Six Design Thinking Approaches That Will Rock Your Agile Teams [#DesignThinking #AgileTeams]
1. Understand the customer’s pain
2. Identify the problem
3. Brainstorm the solution
4. Silently select
5. Prototype and test
6. Realization
1. Understand the customer’s pain
You need to understand what is causing customers’ pain. Then your developers can build a product that addresses the customers’ concerns.
2. Identify the problem
Once you have identified the customer’s pain point, you need to observe and perform data mining, or the simple process of “mining” large blocks of raw data to understand customer patterns and trends.
3. Brainstorm the solution
After the discovery phase, it is time to fix the problem.
There are two parts to this: definition and ideation.
Start your definition by gathering the information revealed during your discovery phase.
Clearly summarize the customers’ point of view, and put it in the form of a problem statement that includes a distinct outline of each issue. Tackle one problem and one problem statement at a time.
State and define the negative aspect of each problem so you can carefully address the solution.
Then it’s time to brainstorm possible solutions.
Create idea after idea to establish the greatest possible number of possibilities.
Do not place any limitations on ideas that people can suggest.
Any idea, no matter how far-fetched, should be possible during this phase.
4. Silently select
Each team member should anonymously and silently select the 3 to 5 ideas they consider to be the best.
Silent selection is critical to ensuring that there is no manipulation of or undue influence exhibited over any team member.
The majority wins, and each team is then tasked with implementing the winning ideas.
5. Prototype and test – CREATION PHASE
Once your teams have identified their top three ideas, they should create a tangible working archetype—a model of what will create and influence a positive outcome.
6. Realization
This is the implementation phase of your solution to the problem.
You’ll rely on product design, manufacturing, and the data analytics aggregated from data mining to determine if your working prototype is viable.
Pricing, quality control, contractors, management, corporate responsibility, governance, and field testing are all integral to the realization process.
So are marketing, distributing, and valuating the product for the consumer.
Your product testing should include the same consumers your company sought out to begin this process as well as broader, more diverse testing groups.
Without such testing, the process will be incomplete and you’ll have to start over.
Accurate testing using targeted and diverse consumer groups allows you to refine the product to increase your chances for success.
Understand that the problems you are addressing are not as simple as they might seem at first.
Next steps
If your organization is exploring the design thinking process for the first time, do not let the process overwhelm you.
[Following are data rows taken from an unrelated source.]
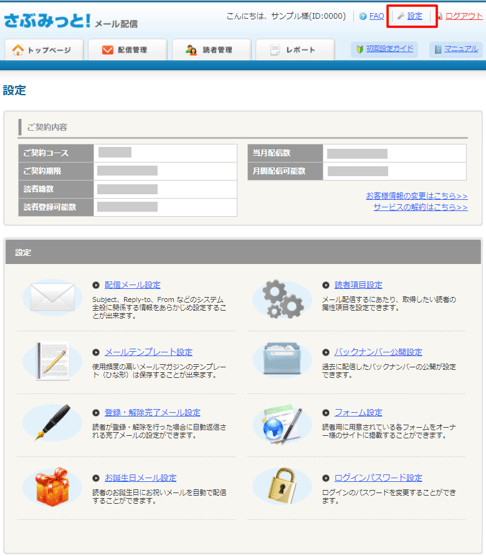The image size is (486, 556).
Task: Click the globe form settings icon
Action: coord(283,424)
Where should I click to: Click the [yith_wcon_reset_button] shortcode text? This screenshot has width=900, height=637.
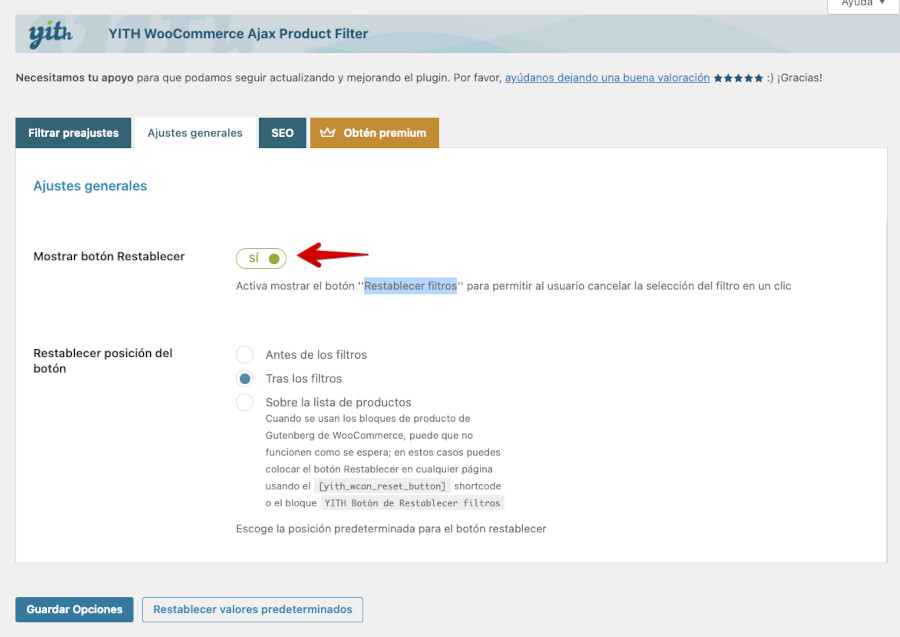[381, 486]
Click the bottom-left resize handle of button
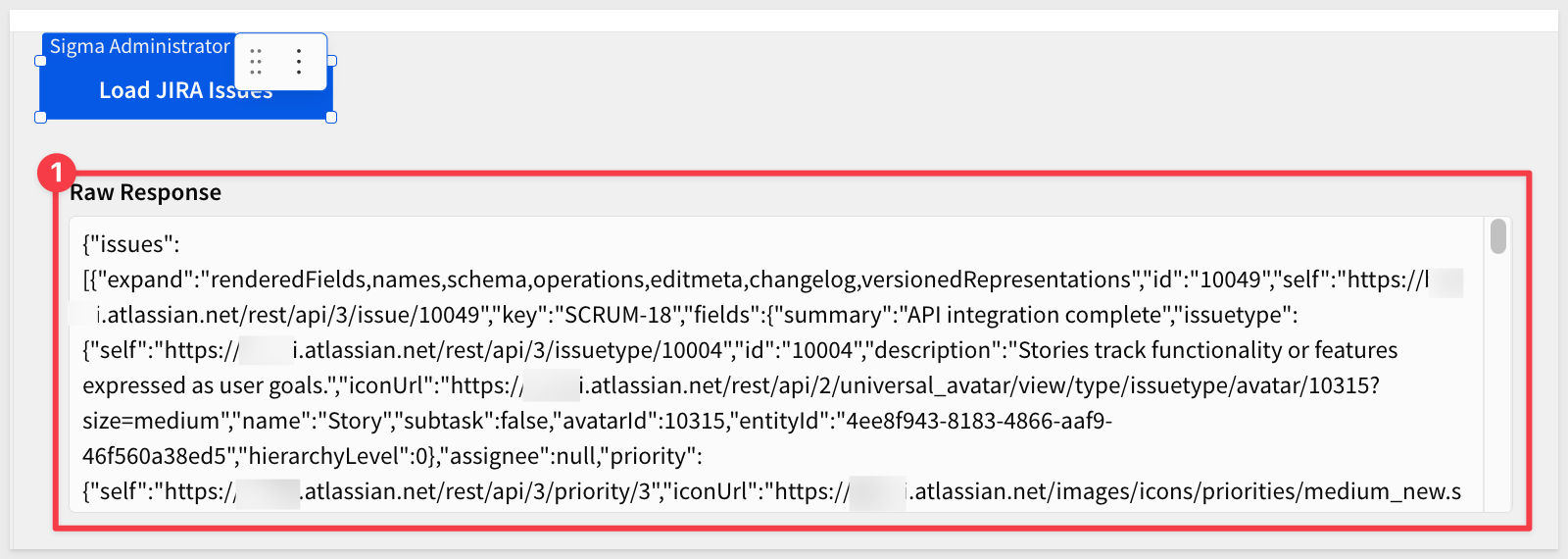Screen dimensions: 1568x559 40,118
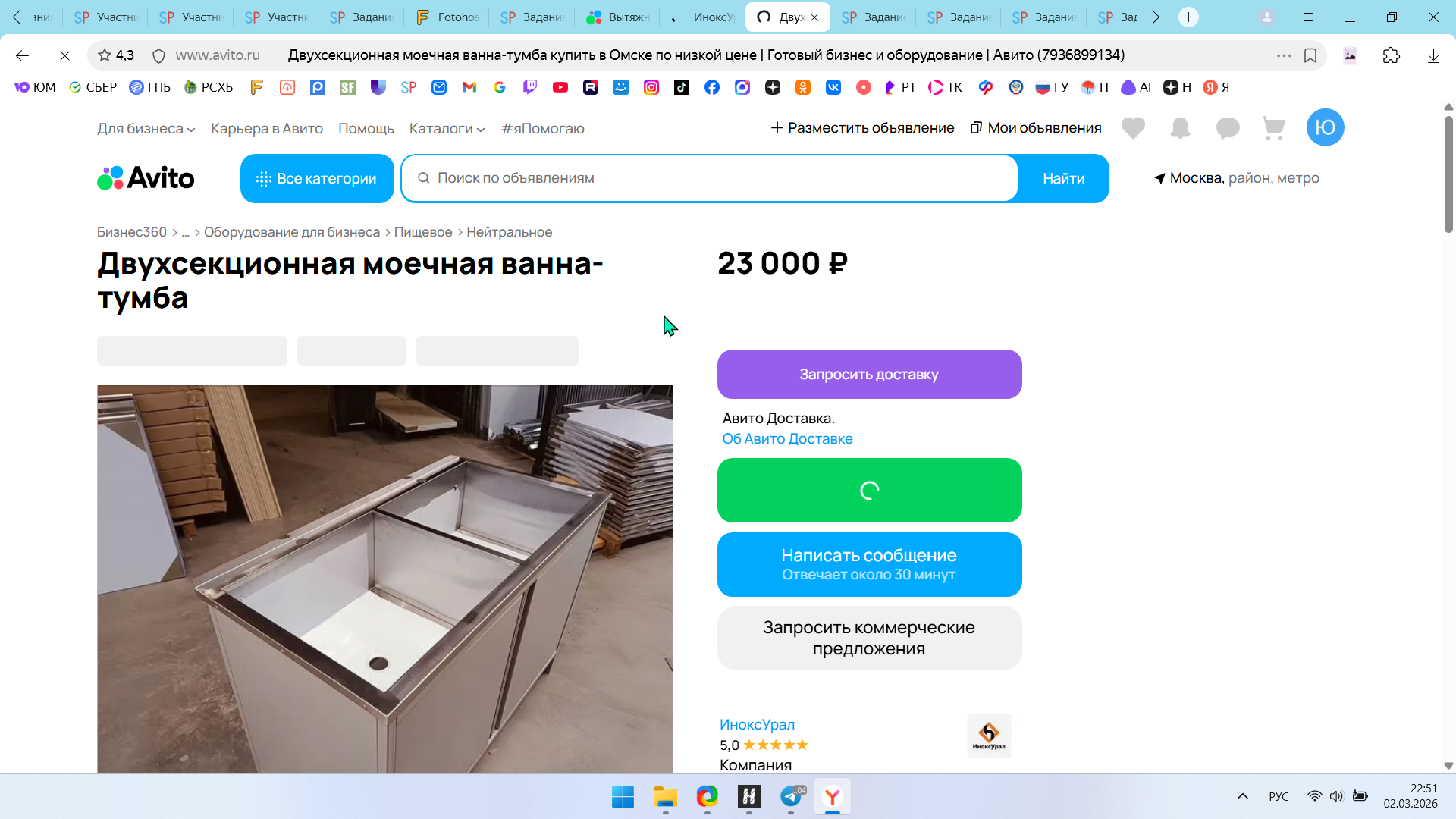Switch to the Fotohos browser tab
The width and height of the screenshot is (1456, 819).
point(447,17)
Design thinking methodology has been around for decades and is well documented, and the process steps are clearly laid out.
Finally, diversity is an integral part of the design thinking process, so make sure you observe a diverse consumer population and gather diverse teams to ideate, implement, and learn.
Without an understanding of race, ethnicity, gender, sexual orientation, socio-economic status, age, physical abilities, religious beliefs, political beliefs, or other ideologies, your design process will be more likely to fail.